Su casucha, resto de un campamento vacío, queda justo a sus espaldas. El sol recalienta el chaperío de los techos que cruje como si le caminasen gatos de invisible talla. Los oye pero no quiere moverse. No ha de apartarse ni un ápice del camino, no sea cosa que la gringada venga sin aviso y quiera llevarla por delante. Volver la cabeza también sería mirar el hueco donde ha tenido que enterrar a su amigo más entrañable: ese ovejero lanudo de hocico siempre frío y ojos de gente.

Quien viene del llano para vivir en la montaña siente que el cuerpo le pesa y el aire no termina de entrar hasta donde realmente debe. Pero quien se afinca en la altura aprende a gozar de un aire que cosquillea en los pulmones y te habita de suspiros. Respira. Lo hace lenta, parsimoniosamente. Deja que el aire le acaricie la garganta y le suba hasta aclararle la cabeza. La cabezota suya que la tiene a maltraer y que los emplastos no curan. Ni las hojas de palam-palam.

Ese camino bajo sus pies casi descalzos, viene de cruzar hilos de agua de deshielo y va elevándose hasta tocar un cielo que solía ser casi demasiado celeste. Ha ido perdiendo celestura el firmamento. Ahora tiene el color de un manto lavado cien veces.

Se da cuenta que inspira y expira en un rito de quietud. Ahora ha puesto la mano derecha en visera. Sus ojos oscuros se entrecierran para apreciar la extensión que serpentea a la derecha y luego a la izquierda. Aire y sombra la ayudan a no pensar sino en lo que aguarda desde que se puso en pie.

Lo que guardan en los galpones –le ha dicho su hombre- está mejor cuidado que el motor de los camiones. Lo amontonan y le mandan ducha cada ratito. Así no se arde. Así lo velan. Después se lo llevan lejos. Y hacen de todo. Hasta relojes hacen.

A Ignacia no le interesa medir el tiempo. Lo suyo es un punto de la carretera  que lleva a la mina. Su deseo es su deber. No tiene apetito. En la batea de algarrobo tallado ha dejado un bollo de masa leudando a la intemperie: un montoncito empeñoso de harina y su propio sudor para un pan que se hace de la nada. Tampoco siente sed. Aunque una tinaja de agua fresca se le dibuja bajo la lengua.

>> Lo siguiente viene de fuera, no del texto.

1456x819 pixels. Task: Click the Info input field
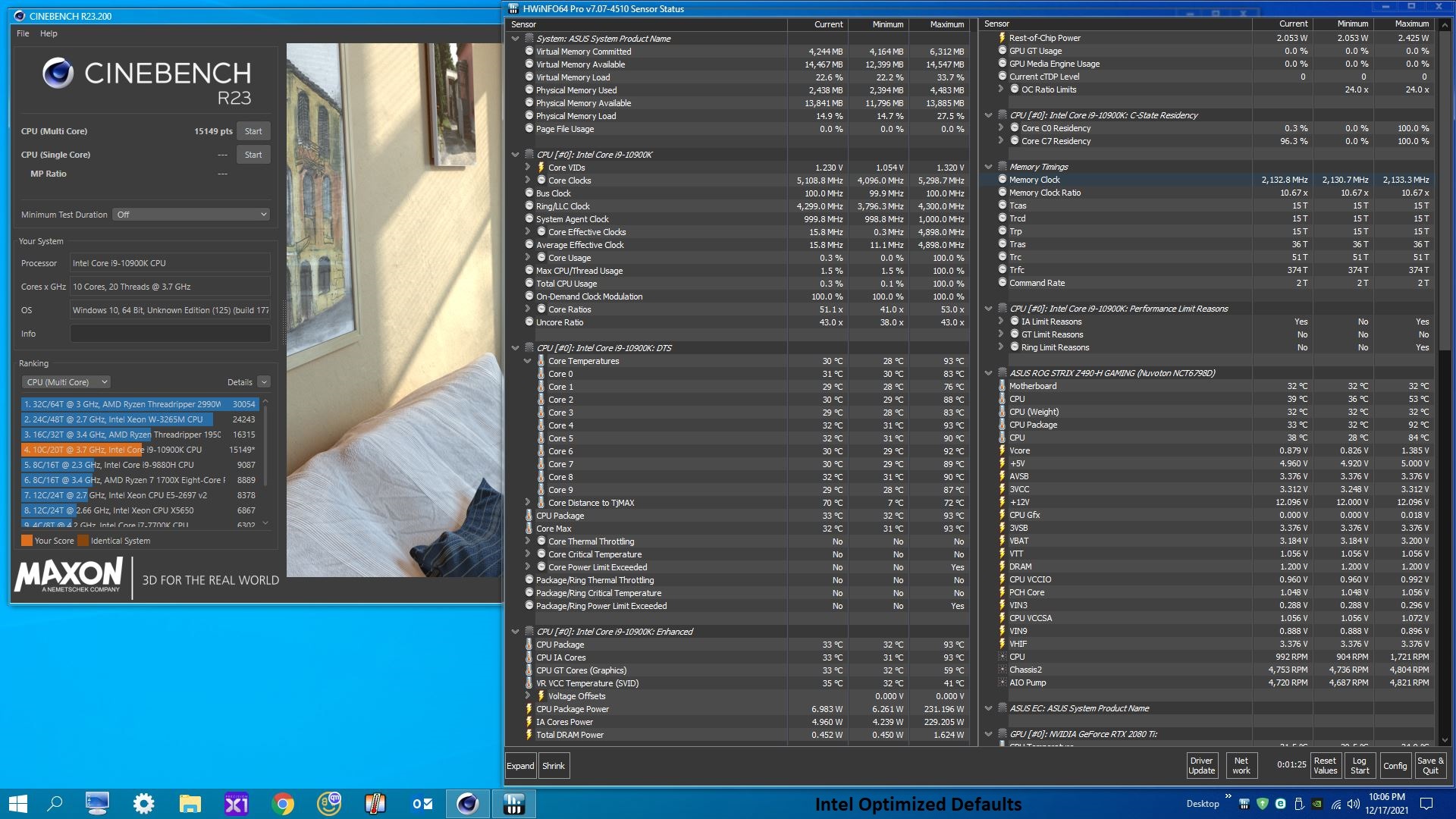click(x=170, y=334)
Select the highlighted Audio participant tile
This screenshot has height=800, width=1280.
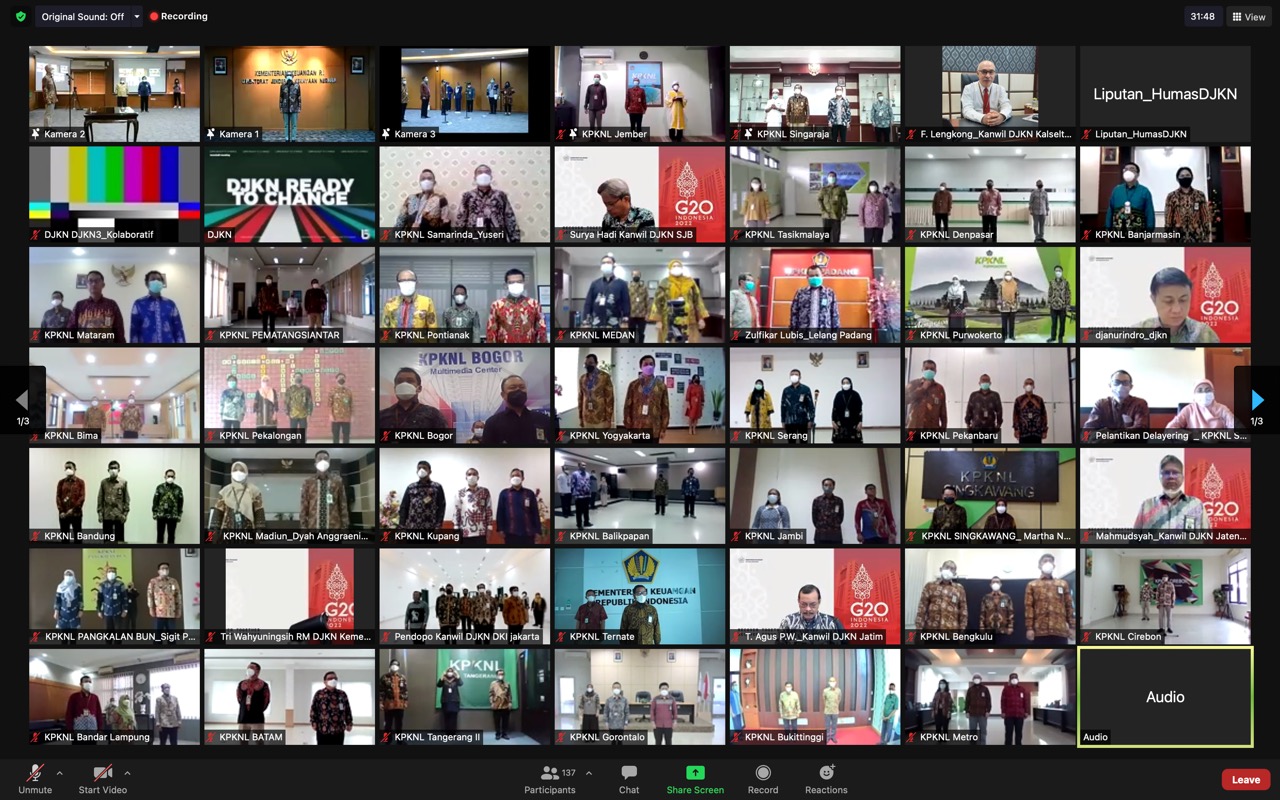(1165, 696)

La paga es poca y el trabajo se alarga. Echaron a cinco y hay dos camiones que ya no marchan  -le confió él. Cobro la quincena, alzamos los bártulos y nos vamos a la mina de cobre. Los del otro lado de la frontera son mejor gente. Hay escuela. Hay capilla.      

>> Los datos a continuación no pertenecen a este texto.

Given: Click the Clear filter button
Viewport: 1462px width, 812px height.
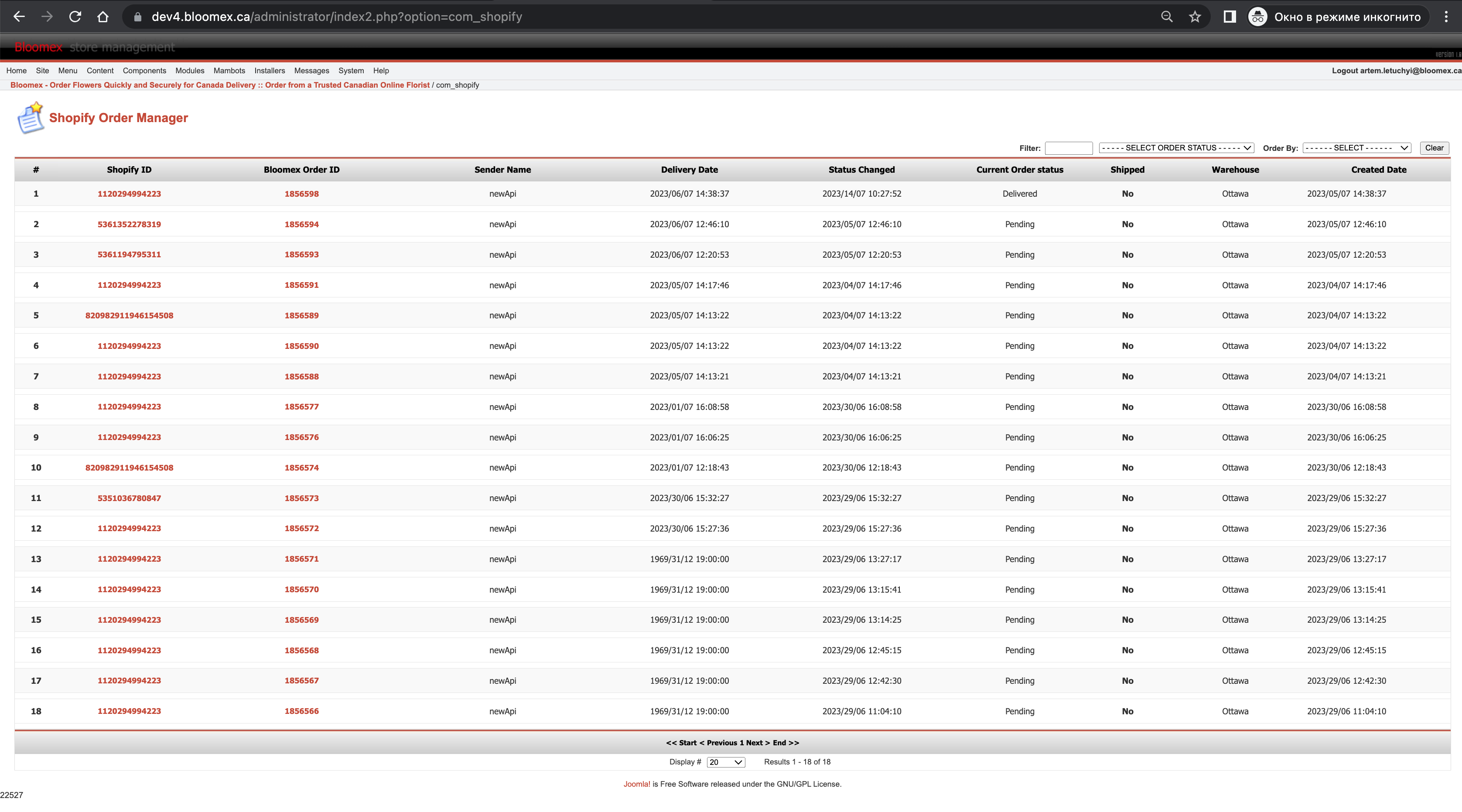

Le parece que el sonido que conoce de memoria se aproxima. Parece que lo van copiando los paredones y esos temblorcitos que hace la tierra cuando  la avasallan. Siente una alegría especial que se concentra en la ajorca que desde hace años le ciñe un tobillo. Sus piernas la sostienen con empeño.

No se ha movido. Tampoco sus ojos. Solo que ha dejado de sentir si el sol la sigue acariciando. Su mano sigue en visera. Quietecita, es una estatua.

El cascote audaz –la rosa del inca (*) – parece castigar la osadía de ese camino forzado entre farallones y pólvora. Las desmoronadas, en cambio, no tienen demasiada fuerza para borrar la negrura avasallante del asfalto

 

(*) ‘rosa del inca’: rodocrosita

Por su hermosa coloración rosada, es una de las más llamativas del mundo. Se utiliza como piedra semi preciosa. La mineralización es de origen volcánico, y se localiza en una chimenea volcánica, compuesta de riolita, tobas y brechas y se encuentra en las SIERRAS CAPILLITAS, pertenecientes al Nevado de Aconquija, provincia de Catamarca, Argentina, a 3200 metros de altura sobre el nivel del mar.